In former years the action taken might have been considered to be custom and practice throughout the land when expulsions were de rigour reached over 4,000 a year. But that was then and now is not then!
When a student runs afoul of a school it is easy for the situation to grow in assumed substance in what is already an uneven relationship. Because, in many instances both parties are right. The school must judge whether they can run sweetly if swearing at teachers were to pass with a shrug and the answer is probably “no,” they can’t. On the other hand, parents, in my experience as a principal, will cooperate with schools if they believe that their child, of whatever age, has committed an offence and will support school response if they believe it is fair, considered, and reasonable.
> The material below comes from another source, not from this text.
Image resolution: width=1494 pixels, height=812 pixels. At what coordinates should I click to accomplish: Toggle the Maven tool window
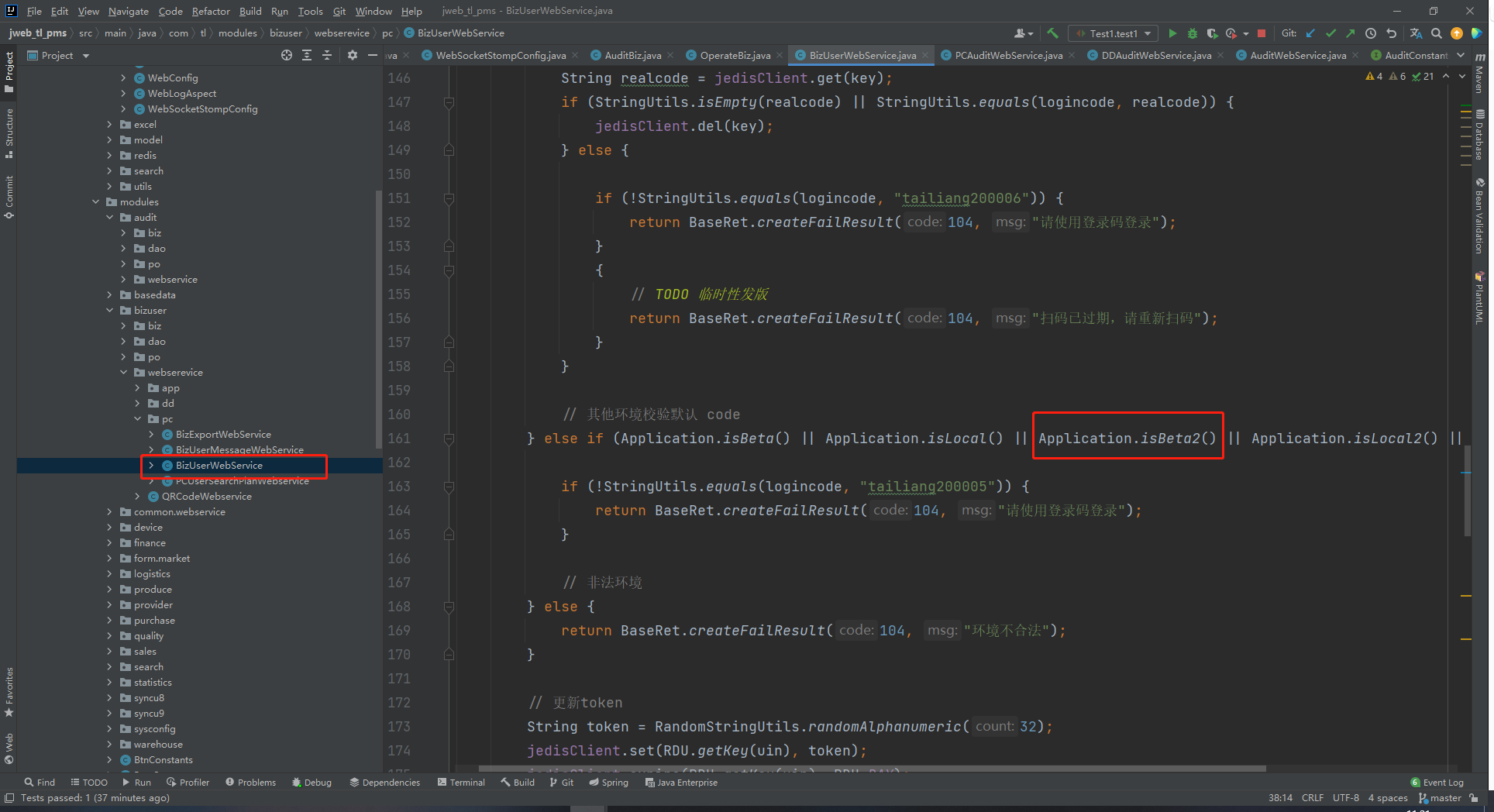pos(1479,74)
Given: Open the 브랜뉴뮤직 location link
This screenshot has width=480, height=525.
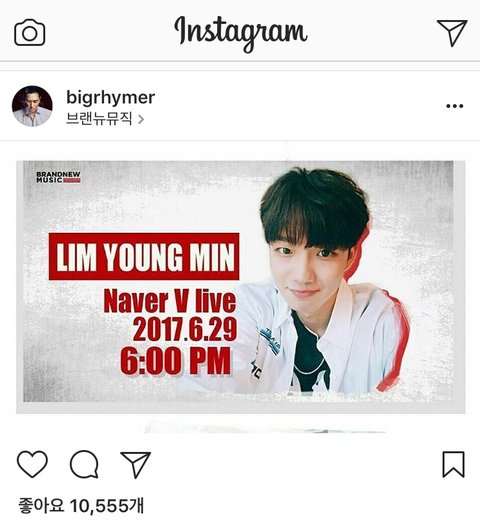Looking at the screenshot, I should [x=99, y=119].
And especially when there has been good consultation.
That is where sage third party assistance could help to resolve incidents and issues in ways that support the school’s need for an orderly and respectful working climate and the parents / caregivers feel supported by the respect and involvement they have had in reaching a resolution of the incident. But not only an incident which has become inflamed. There are processes that add value to the role of a school as an educator. And both sides should approach these situations mindful of the fact that schools are educational institutions which act in the interests of young people and need to do what it takes to act in the interests of the students – that is what “duty of care” requires.
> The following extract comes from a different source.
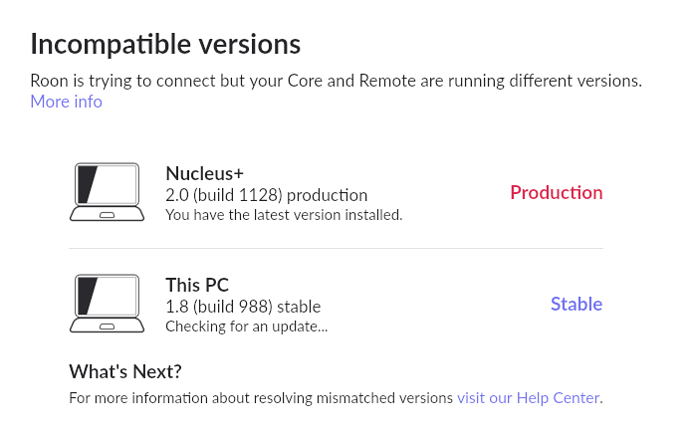
Task: Open the More info link
Action: [x=66, y=102]
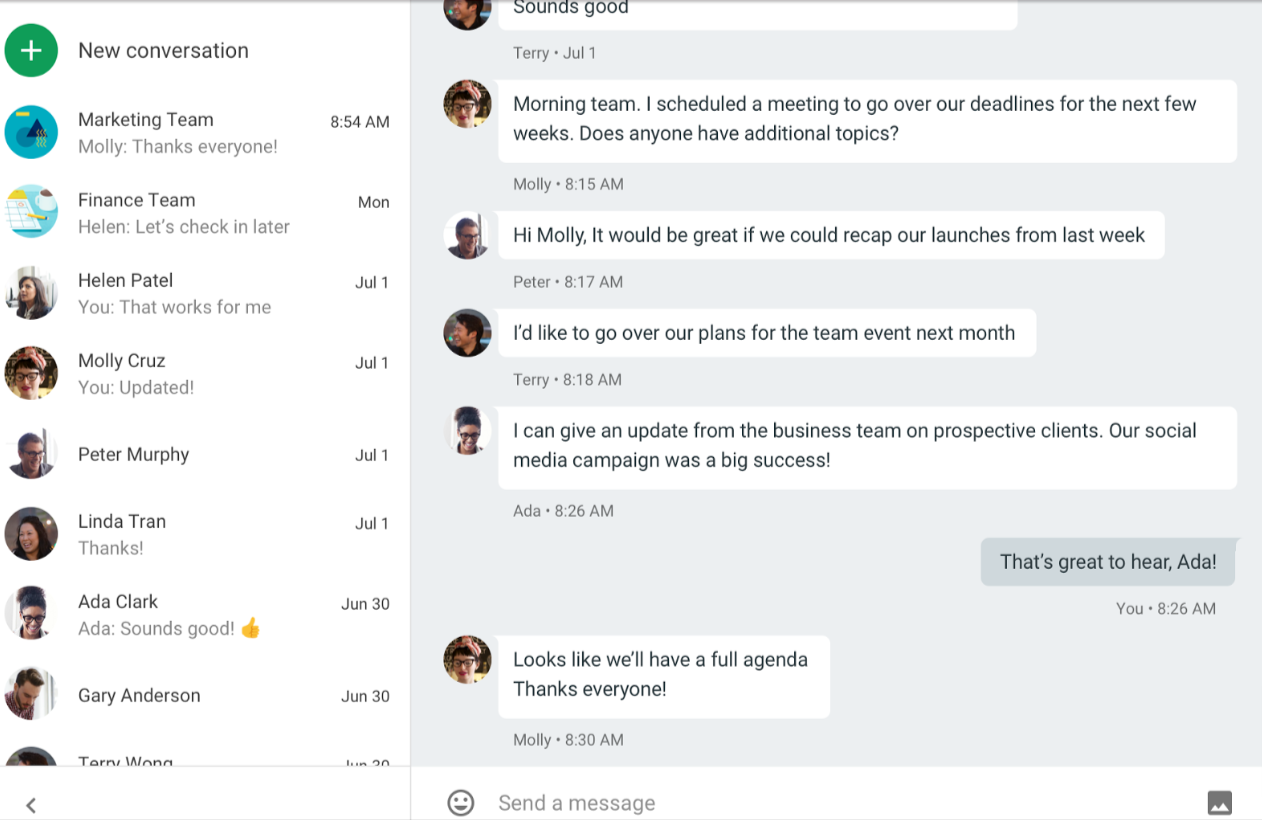The height and width of the screenshot is (820, 1262).
Task: Click Marketing Team group avatar icon
Action: pos(31,132)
I have often been asked by parents who are trying to support their children when indiscretions which the parents arguing for the matter to be accepted, ignored and in which the parents are acting to constructively to seek a resolution. That is when good procedure is required – agreement on what happened, an explanation from the student, a discussion between and parents / caregivers with the Board of Trustees, then the development of an action that is explained to the student and their caregivers / parents. And above all, consistently applied. Yes, it is time consuming but done well it will help the school to achieve its enhance its role as educator.
Neutrality has a strong power to succeed where entrenched positions will fail.
Call it a “Mediation and Advisory Service!”